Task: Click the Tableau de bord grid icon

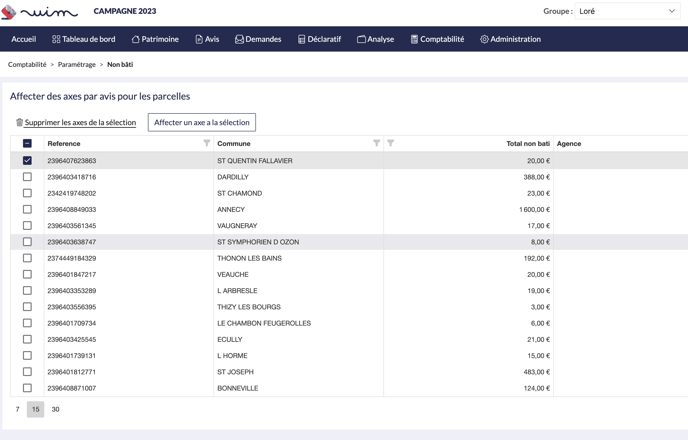Action: (x=56, y=40)
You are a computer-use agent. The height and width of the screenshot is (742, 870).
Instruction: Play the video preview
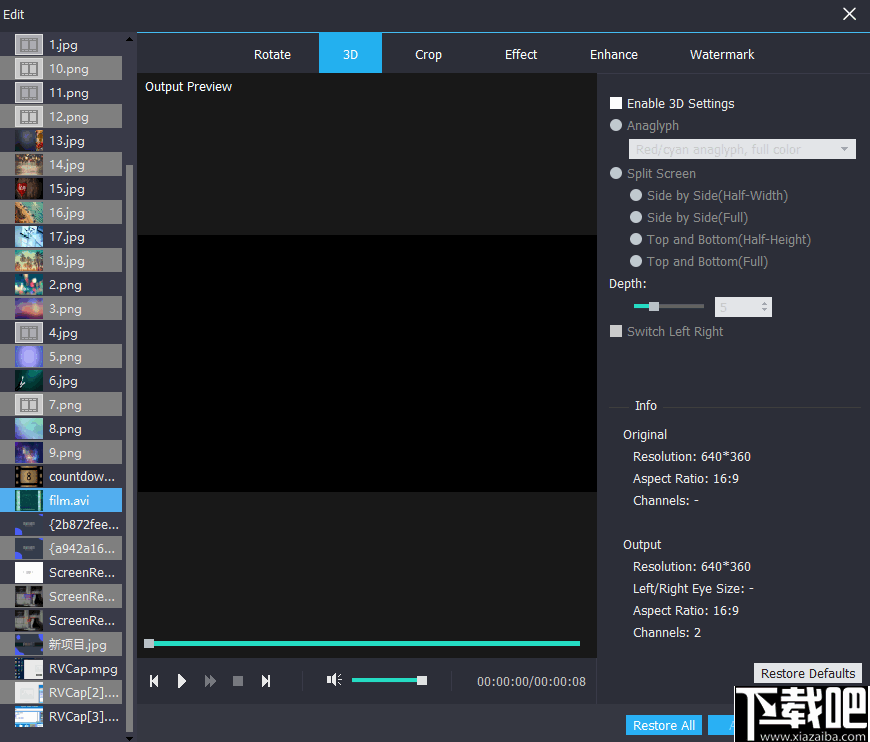(x=182, y=680)
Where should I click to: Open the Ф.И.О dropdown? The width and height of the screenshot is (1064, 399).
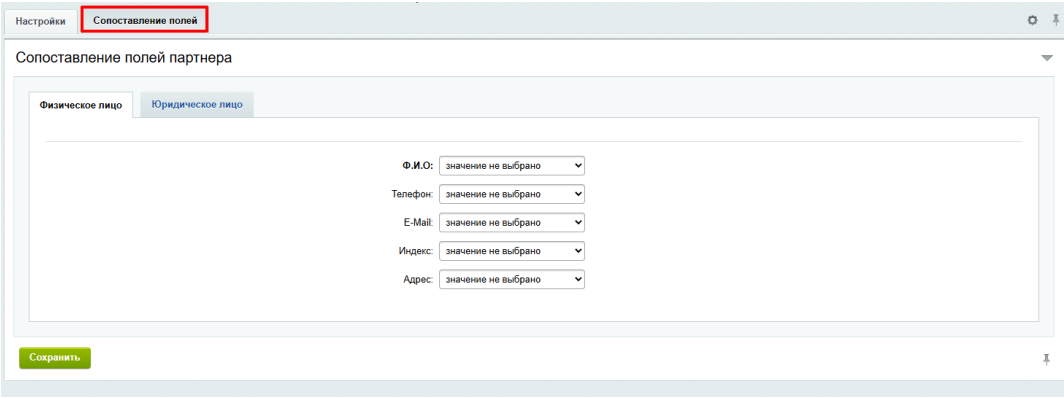point(512,166)
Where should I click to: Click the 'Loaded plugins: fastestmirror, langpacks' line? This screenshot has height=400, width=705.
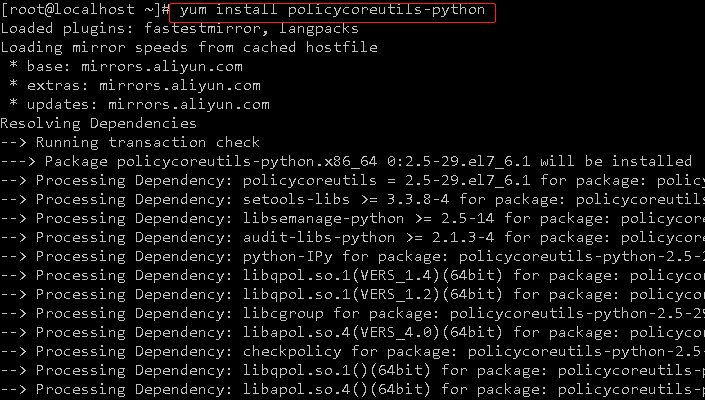coord(179,29)
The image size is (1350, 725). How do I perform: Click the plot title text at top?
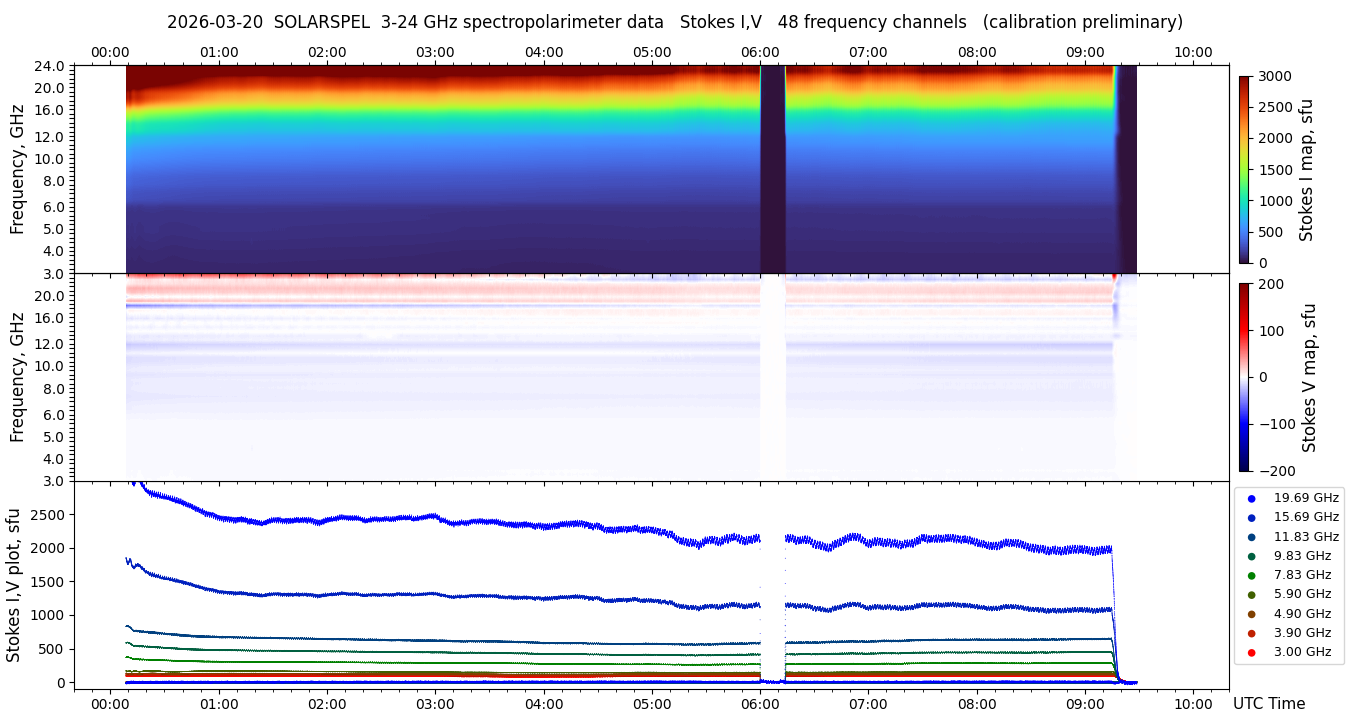tap(674, 22)
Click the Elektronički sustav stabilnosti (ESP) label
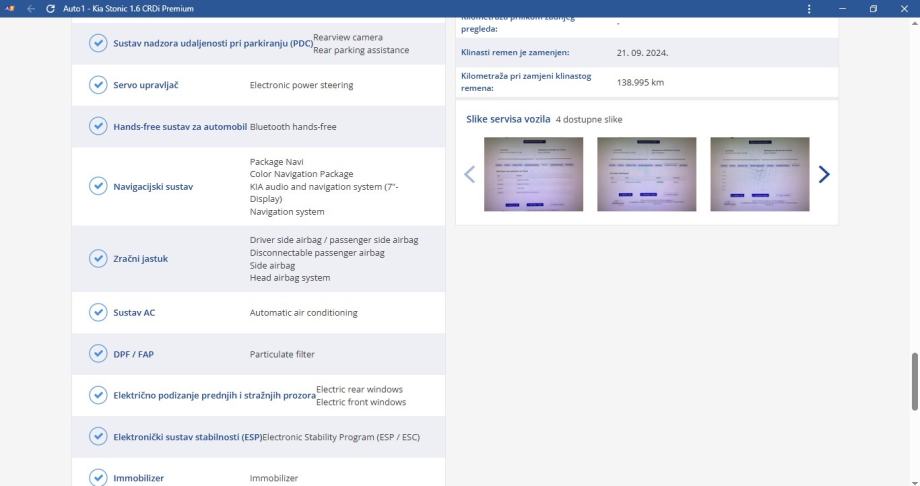 (188, 437)
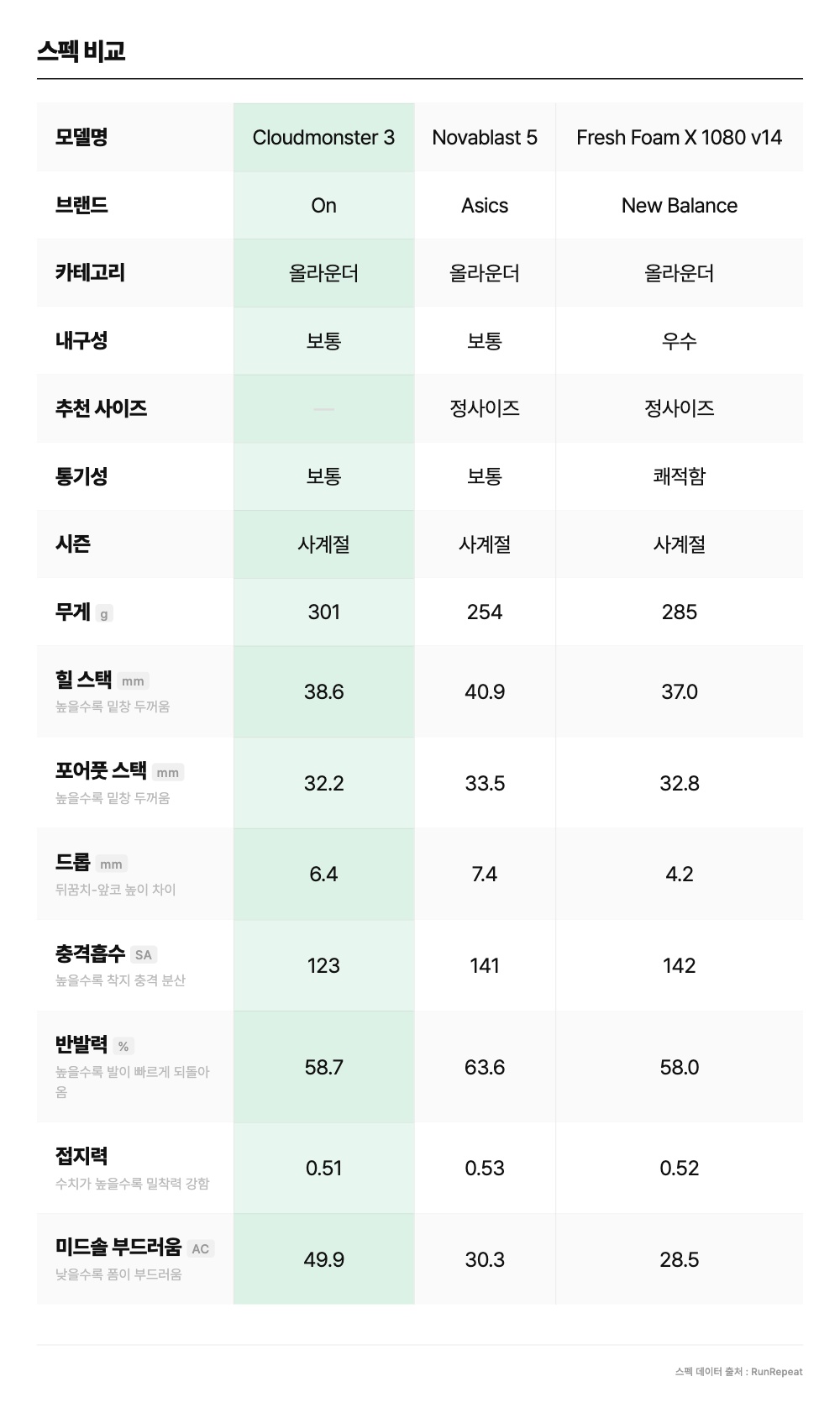Viewport: 840px width, 1408px height.
Task: Click the 'AC' badge next to 미드솔 부드러움
Action: pyautogui.click(x=200, y=1249)
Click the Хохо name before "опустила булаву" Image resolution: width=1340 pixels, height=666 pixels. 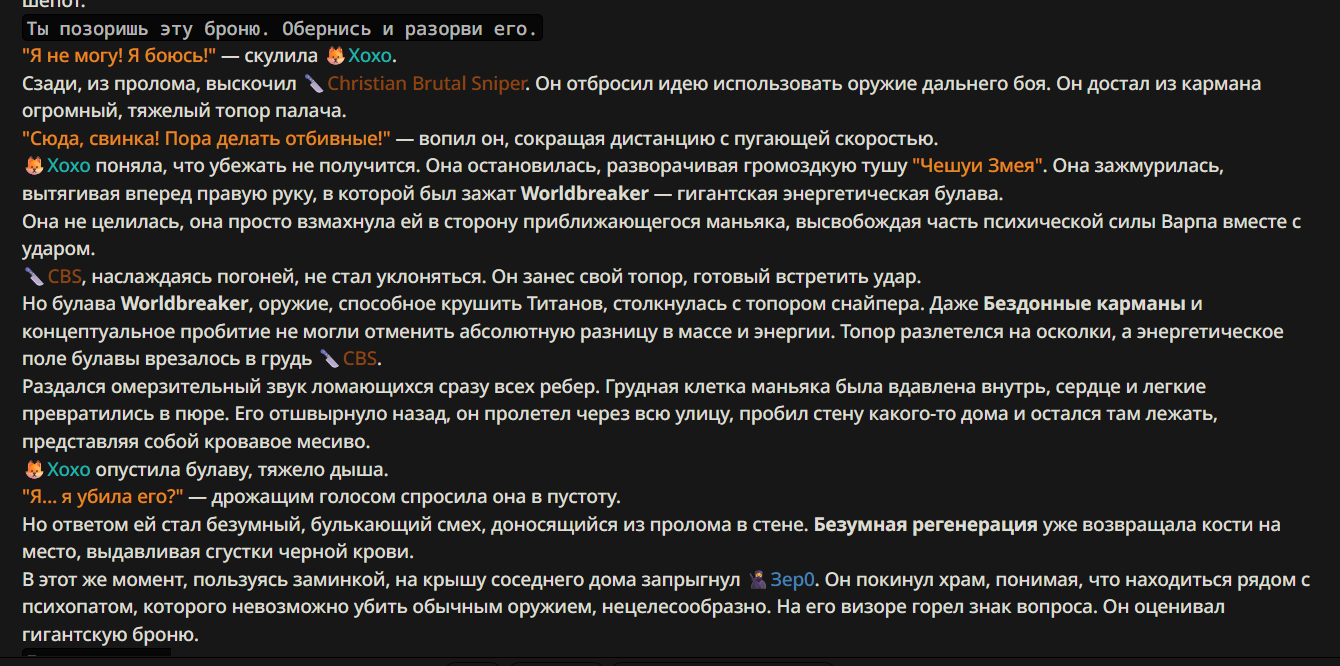coord(69,469)
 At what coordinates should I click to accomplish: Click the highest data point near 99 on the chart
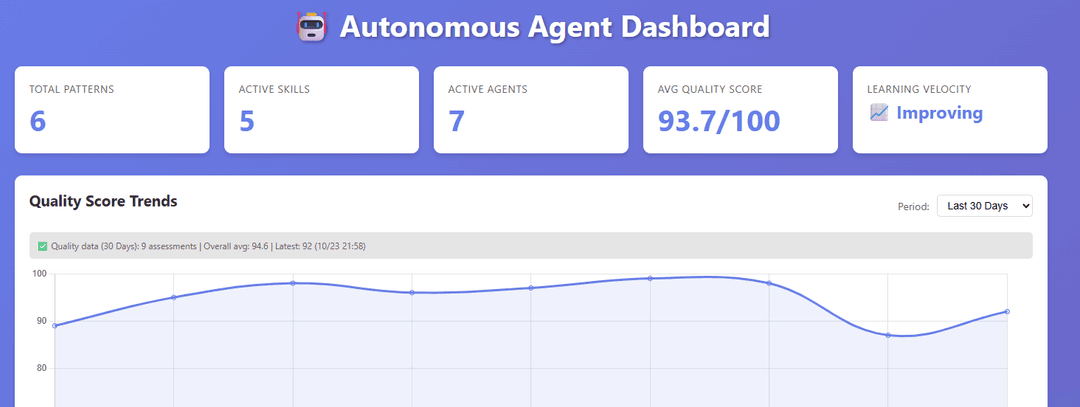point(650,278)
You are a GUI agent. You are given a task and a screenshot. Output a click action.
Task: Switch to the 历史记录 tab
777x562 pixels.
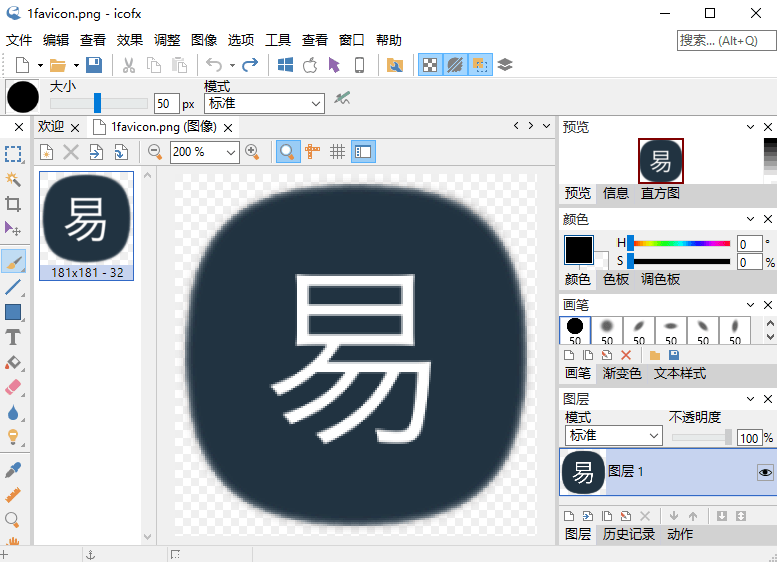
━━━━
- Your goal: Print only the lines from the line that contains "At what coordinates" to the final line of the data, inclusive. Pictures stay out.

- Written response:
 At what coordinates should I click to accomplish: Click the highest data point near 99 on the chart
point(650,278)
You are a GUI agent. You are given a task and a screenshot. Output a click action.
Task: Switch to the 历史记录 tab
777x562 pixels.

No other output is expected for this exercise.